Over a lifetime of eating too much food rich in simple carbohydrates our tissues become progressively less sensitive to the effects of insulin (ie. they develop "insulin-resistance") and type 2 diabetes is the end result of this process. Commonly those who develop this disease are considerably overweight (which also contributes to high blood pressure) and do very little if any regular exercise.
How Is Diabetes Treated?
This illness can often be very successfully treated without any medications - for many type 2 diabetics the only treatment necessary is changing the diet to have far fewer calories by having less fat and simple carbohydrates, and doing regular daily exercise. This gradually results in loss of weight and quite commonly, as weight drops so does the average blood glucose level.
With good control of diabetes the long term complications are either postponed or prevented entirely!
Some diabetics aren't quite so lucky and they require regular medications; a proportion of these eventually need one or two injections of insulin every day.
Who's Involved In The Care of Diabetic Patients?

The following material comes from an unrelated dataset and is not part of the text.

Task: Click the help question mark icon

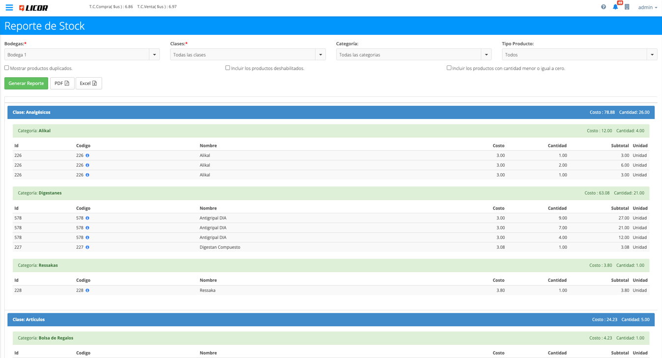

Once the diagnosis of diabetes has been made by a patient's general practitioner the patient will commonly be referred immediately to the local "diabetes educator". This person is usually a qualified nurse who has had advanced training as a diabetes educator and specialises in the role of teaching people with diabetes all about the illness. They will teach diabetics how to measure their blood glucose levels and will help them to purchase a glucometer (the electronic device which measures glucose levels from a tiny drop of freshly-obtained blood applied to a disposable test strip protruding from the glucometer). Often the diabetes educator works with a dietitian who can advise patients about healthy diets.
All diabetics need to take responsibility for controlling their illness and they need to become experts in diabetes! Regular self-monitoring of blood glucose levels (also called "glucometry") is an essential part of good care of diabetes. Because of the long-term effects of diabetes on the eye, regular assessment by an "ophthalmologist" (eye specialist) is essential as those complications which lead to blindness can nearly always be detected at an early stage. Early treatment can prevent blindness but intervention at a late and advanced stage will often fail to prevent loss of vision!

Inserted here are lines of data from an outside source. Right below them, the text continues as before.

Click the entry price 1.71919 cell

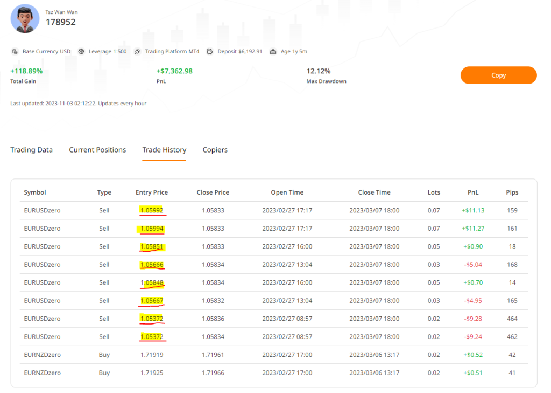coord(151,355)
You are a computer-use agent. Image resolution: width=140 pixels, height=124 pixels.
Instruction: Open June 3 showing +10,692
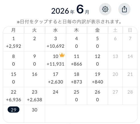(x=55, y=42)
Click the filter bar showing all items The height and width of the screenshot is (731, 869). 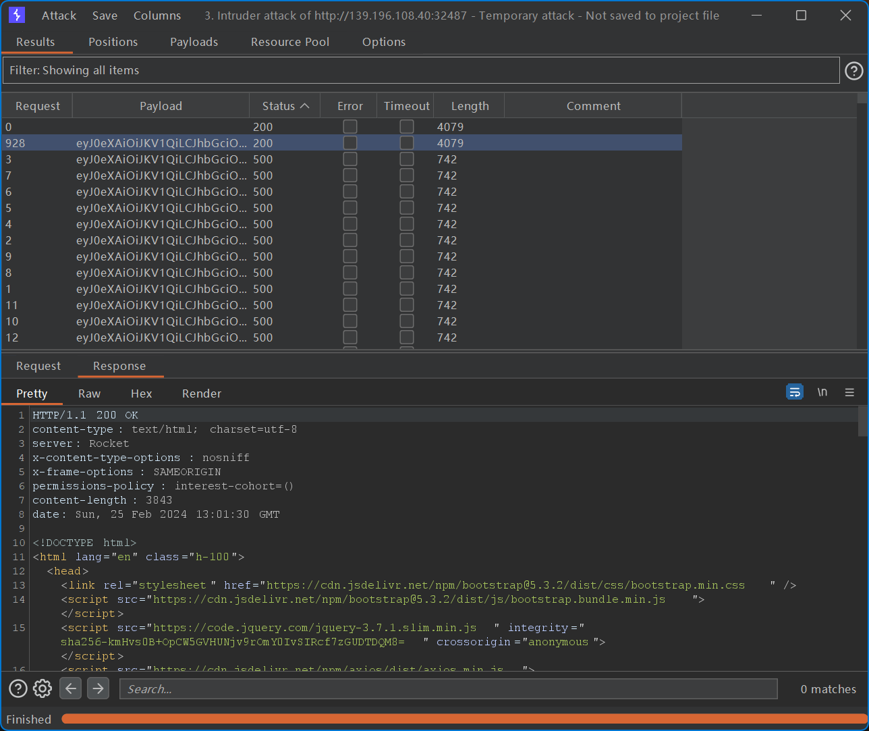tap(421, 70)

Similarly diabetics are particularly prone to infections and if eyesight and body flexibility decline it becomes increasingly difficult to take adequate care of one's feet. For this reason diabetics are encouraged to have regular appointments with a podiatrist and make certain that they have well-fitting shoes.

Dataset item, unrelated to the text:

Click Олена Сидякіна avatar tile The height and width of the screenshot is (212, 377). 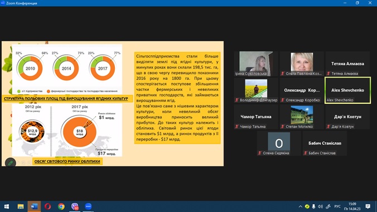tap(279, 143)
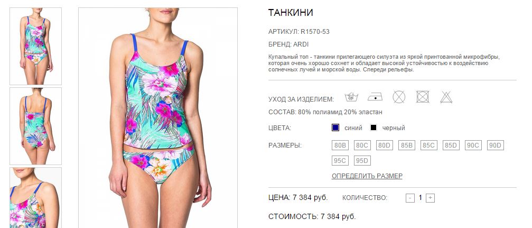Select the черный black color swatch
The height and width of the screenshot is (228, 532).
[x=373, y=128]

Finally a general practitioner will commonly refer diabetics to see an "endocrinologist", a medical specialist who deals, amongst other disease, with diabetes, in order to ensure that the best possible treatment has been provided. Visits to an endocrinologist are usually quite infrequent and the general practitioner is usually the first port of call if a diabetic develops health problems!
The Bottom Line!
- keep your weight down by eating sensibly, avoiding too much fat and sugar in the diet, and exercise regularly; this strategy will lower your risk of developing diabetes;
- have regular checkups with your doctor and ask to have your blood glucose checked;
- if you are ever found to have diabetes, do your best to learn whatever you can about the illness and keep it under very good control so as to prevent or at least postpone the onset of long-term complications.